A: Your whole argument is completely filled with vague hand wavy statements, and as always in mathematics, hand-waving to solve a problem in a subject you are not well versed in, this leads to incoherent and incorrect arguments.
So. Slow down. Take five deep breaths. Five more. OK, now promise you will not make any statement you don't know how to justify mathematically, or any statement that is not perfectly clear what it means.
Good, now you're ready to do mathematics.

First of all, notice that you have a statment that is an "if and only if" statement, i.e. $A\iff B$. This means the usual way of proving it is 


*

*Prove $A\implies B$

*Prove $B\implies A$.


So, let's first go to point (1).
What we want to prove is:

If $\lim_{x\to\infty} f(x)=L$, then $\lim_{x\to 0^+} f(\frac1x)=L$

OK, so there are two statements, and we want to prove one from the other. How can we do that? We assume that the first statement is true, and prove, from that, that the second is true. 
So we are now here:
What you assume is true:

$\lim_{c\to\infty} f(x)=L$

What you want to prove:

$\lim_{x\to 0^+} f(\frac1x)=L$


Now what? Well, the statements are fairly basic, so there's really only one thing to do, and if you only learn one thing today, then here is the lesson:
WRITE DOWN THE DEFINITIONS.
Let's take it nice and slow.
What you assume is true:

For all $\epsilon > 0$, there exists some $M\in\mathbb R$ such that if $y>M$, then $|f(y)-L|<\epsilon$.

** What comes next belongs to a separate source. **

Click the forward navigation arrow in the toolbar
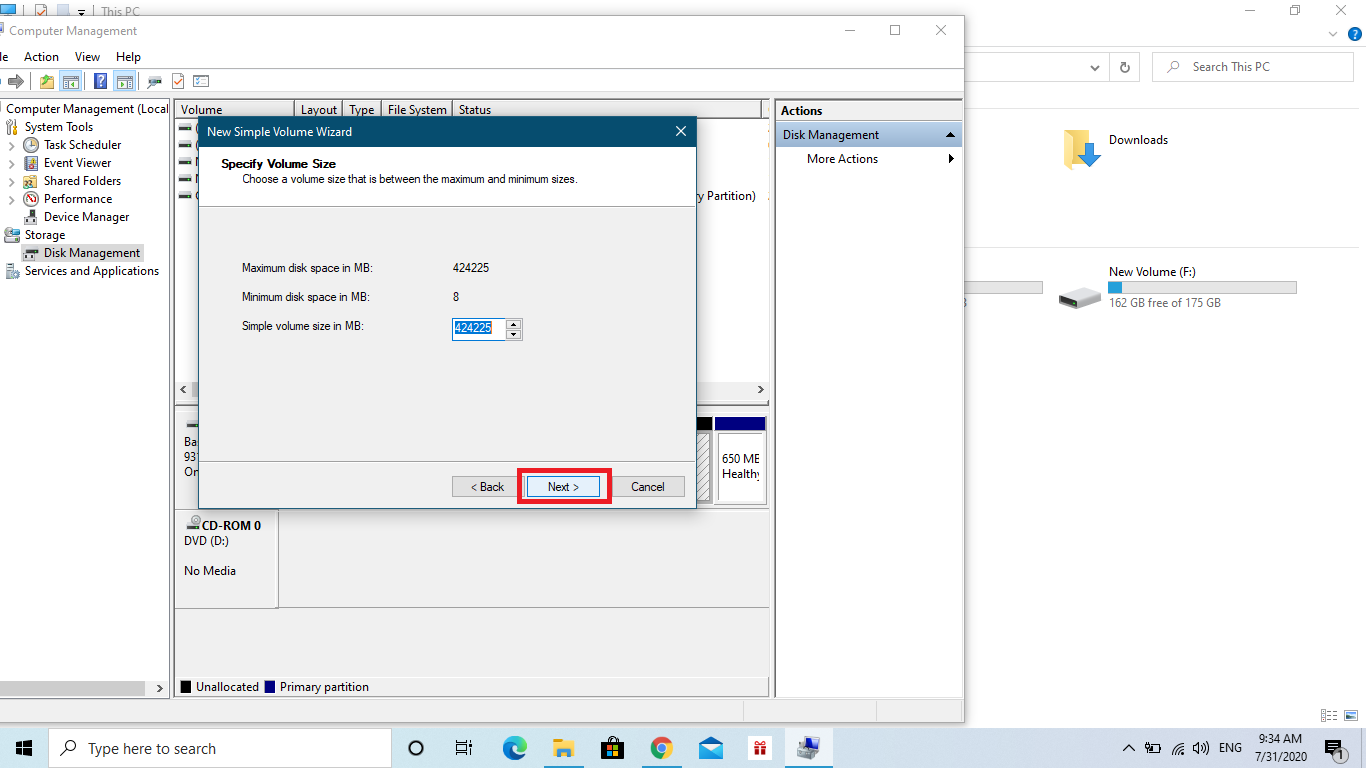The width and height of the screenshot is (1366, 768). click(16, 81)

(I just replaced $x$ with $y$ so it will be easier to understand what is happening later - the statement doesn't change if we rename a variable)
What you want to prove:

For all $\epsilon > 0$, there exists some $\delta>0$ such that if $0<x<\delta$, then $\left|f(\frac1x)-L\right|<\epsilon$

OK, now we're getting somewhere. What we want to prove is a statement of the form "for all $\epsilon>0$, somethingsomething". So, there's only one thing to do, and that's to write a very familiar statement.
Let $\epsilon>0$.
Now, what we need is to find a $\delta$ such that $\left|f(\frac1x)-L\right|$ will be small if a positive $x$ is smaller than $\delta$.
What we know from the assumptions is that there exists some $M$ such that if $y>M$, then $|f(y)-L|$ will be small. 
Now we look at what we have for a while, and we notice the two expressions are very similar. So we get an idea. What if $y=\frac1x$? Hmm, that sounds like a good idea. OK, let's see. If $y=\frac1x$, then as long as $y<M$, we're good. But we can only control $y$ by limiting $0<x<\delta$! Hmm. Ok. We want $$y>M$$ but $y=\frac1x$. So that's the same as $$\frac1x>M$$
but we can safely assume that $M>0$ without loss of generality, so we can divide by $M$ and multiply by $x>0$ to get $$1>Mx\\ x<\frac1M$$
Oh wow! So what we have now is:


*

*If $x<\frac1M$, then $\frac1x > M$

*If $y=\frac1x > M$, then $|f(y)-L|<\epsilon$


So we are more or less done! Putting that together leads us to conclude that if we set $\delta=\frac1M$, then assuming $\frac1x<M$, we can conclude that $\left|f(\frac1x)-L\right|<\epsilon$, which means that $$\lim_{x\to 0^+} f(\frac1x)=L$$
And this direction is DONE!

I will leave it to you to prove $B\implies A$ (i.e., the other way). Just take it slow, and follow the definitions.
A: This is done easily with sequences. Let $x_n$ be a nonzero sequence such that $x_n\to \infty$ as $n\to \infty$. You know then that $f(x_n) \to L$. Furthermore you know that $\frac{1}{x_n}\to 0$ in a decreasing manner since after some $N$ we have $x_n$ is strictly positive. So:
\begin{align} 
\lim_{x\to 0^+} f\left(\frac 1 x\right)  = \lim_{n\to\infty} f\left(\frac{1} {1/x_n}\right) = \lim_{n\to \infty} f(x_n) =L
\end{align} 
Since $x_n$ was an arbitrary sequence. That is one way. The other way just needs to reverse these statements. And you are done!